PEP 3107 and stronger typing (note: probably a newbie question)

Paul Boddie paul at boddie.org.uk
Thu Jun 28 06:50:36 EDT 2007


On 28 Jun, 07:53, a... at mac.com (Alex Martelli) wrote:
> John Nagle <n... at animats.com> wrote:
> > PEP 3107 is static typing without enforcement, which is not a good thing.
>
> Wrong: PEP3107 is a syntax for adding arbitrary metadata annotations (so
> that said annotations don't get squished where they don't belong, such
> as decorators or docstrings, as they used to be in 2.*).

Really, we all know where PEP 3107 came from and where people are
likely to go with it. When you kick the ball up the field to the
striker, what's the most likely thing the striker is going to do? Pass
back to the goalkeeper? (Apart from in an England vs. Republic of
Ireland game, that is.)

>  The PEP itself offers a good example that should be vastly sufficient to destroy the
> "is static typing" notion:
>
> def compile(source: "something compilable",
>                    filename: "where the compilable thing comes from",
>                    mode: "is this a single statement or a suite?"):
>
> how do you get from that example to "PEP 3107 is static typing"?

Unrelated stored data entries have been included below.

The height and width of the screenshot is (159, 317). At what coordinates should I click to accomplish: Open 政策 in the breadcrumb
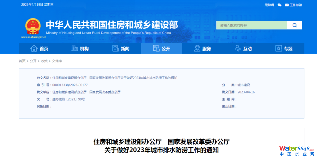(44, 61)
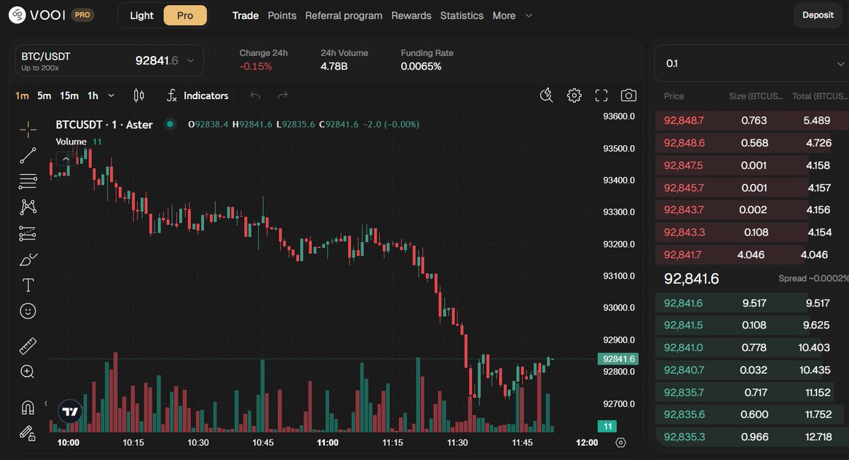Open the Indicators panel

[x=204, y=95]
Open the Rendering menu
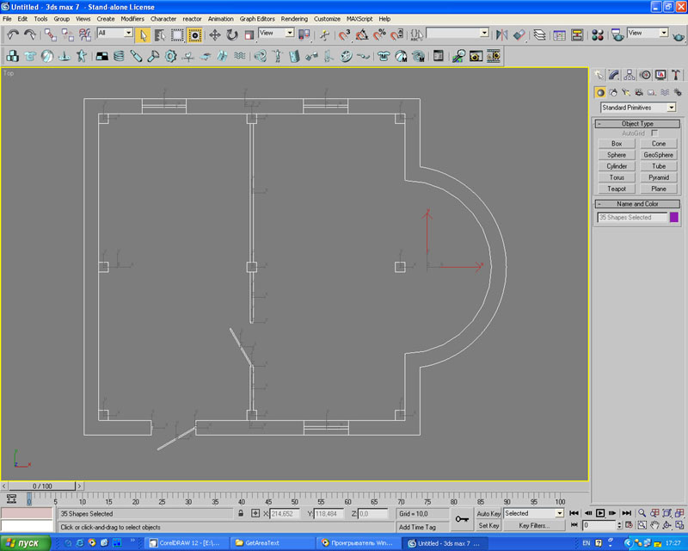Screen dimensions: 688x551 [x=294, y=18]
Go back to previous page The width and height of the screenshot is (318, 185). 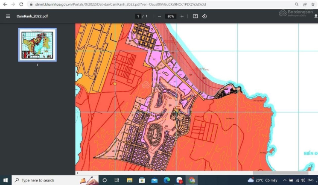pos(4,4)
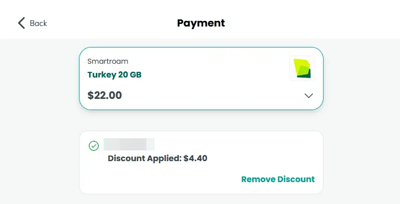Click the Payment page heading

pyautogui.click(x=201, y=23)
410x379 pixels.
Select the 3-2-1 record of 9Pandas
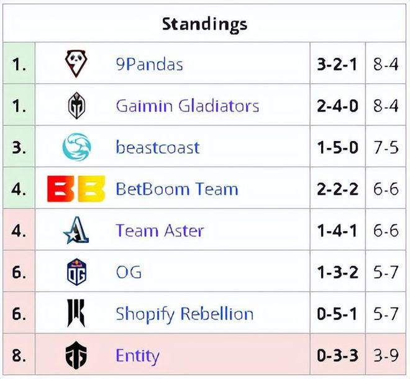coord(337,65)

You just need to put yourself in the position of those advocating
static typing. "Oh, 'something compilable': that's an interface,
'Compilable', which has this and this methods. [Multi-month discussion
ensues on which methods.] And the filename: well, that's a string!"
And so it continues.

>  What an absurd, illogical leap.  Here, it's being used to provide
> "per-argument docstrings" which a pydoc-like system could access as
> compile.func_annotation['source'] and the like, and format as it likes
> best.  Type annotations (not necessarily for checking -- third party
> libraries are free to provide completely different semantics, such as
> adaptation) is another possible use, and Pythonistas' creativity may
> well supply many, many others.

I'll accept that it allows higher precision annotations than what
we've had before, although I think it'd be a strong case of denial if
we didn't admit that the people who've probably had to struggle the
most with metadata in docstrings have been those who have been writing
wrappers and bindings. I remember decorators being proposed as useful
there, but anyway. As for javadoc-style documentation as a compelling
motivation, I've seen too much of this kind of thing to be persuaded:

  /**
   * The compile method.
   * @param source Compilable A Compilable
   * @param filename String A string
   * @param mode Mode A mode
   */
  public void compile(Compilable source, String filename, Mode mode);

With PEP 3107, you either get the same inane commentary inline, but
the code is still readable, or you have lots of prose, breaking up the
signature and making it potentially harder to read. The best
documentation might have some reference element as that proposed, but
the prose is what makes it stand out. And in any case, I await this
kind of thing with the above scheme:

  def compile(source : MyDoc("something compilable", some_arg,
some_other_arg),
              filename : MyOtherDoc("where the compilable thing comes
from", yet_more_stuff),
              mode : MyDocEnum("is this a single statement or a
suite?",
                  EnumValue("it's a statement"), EnumValue("no, it's a
suite!"))):

I guess this could just be me being cynical as usual, though.